Cette attitude est celle des pouvoirs qui ont peur et, du coup, parient sur la peur, ses violences irrationnelles et ses frayeurs meurtrières. Ils ont peur du passé autant que de l'avenir. Parce que, pour eux, seul compte le contrôle du présent. Un passé édifiant et un avenir radieux : la fiction politique que le sarkozysme n'a aucunement renoncé à imposer au pays finira peut-être comme une farce. Il n'empêche que cette farce trouve son inspiration dans des tragédies qu'il vaudrait mieux apprendre à conjurer.

 

A la fin de 1984, roman toujours actuel de George Orwell, on trouve cet échange entre Winston, le héros indiscipliné, qui finira par être maté, et O'Brien, celui qui est chargé de le soumettre :
«- Il y a un slogan du Parti qui se rapporte à la maîtrise du passé, dit-il. Répétez-le, je vous prie.
- Qui commande le passé commande l'avenir ; qui commande le présent commande le passé, répéta Winston obéissant. [...]
- Où le passé existe-t-il donc, s'il existe ?
- Dans les documents. Il est consigné.
- Dans les documents. Et... ?
- Dans l'esprit. Dans la mémoire des hommes.
- Dans la mémoire. Très bien. Nous le Parti, nous avons le contrôle de tous les documents et de toutes les mémoires. Nous avons donc le contrôle du passé, n'est-ce pas ?
- Mais comment pouvez-vous empêcher les gens de se souvenir ? cria Winston...»

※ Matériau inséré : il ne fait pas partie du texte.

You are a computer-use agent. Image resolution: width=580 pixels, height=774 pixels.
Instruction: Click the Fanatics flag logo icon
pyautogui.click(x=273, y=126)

 Ce sera le dernier sursaut de Winston, dès lors torturé et soumis à des décharges d'électricité de plus en plus fortes. «La réalité, finira par lui inculquer O'Brien, n'existe que dans l'esprit du Parti, qui est collectif et immortel. Ce que le Parti tient pour vrai est la vérité. Il est impossible de voir la réalité si on ne regarde avec les yeux du Parti.» Et, ici, le Parti, c'est aussi bien le nom commun de l'Etat et du Pouvoir. D'un Etat et d'un Pouvoir qui ne tolèrent aucune dissidence et dissonance.

1984 est une fable, évidemment, une fiction en somme. Irréelle, invraisemblable et anachronique, comme le diraient sans doute les officiers supérieurs du SHD. Mais ce que ce roman nous dit n'en est pas moins pertinent. Tout simplement que l'Etat n'a pas à écrire l'Histoire à notre place. Ni au cinéma, ni ailleurs.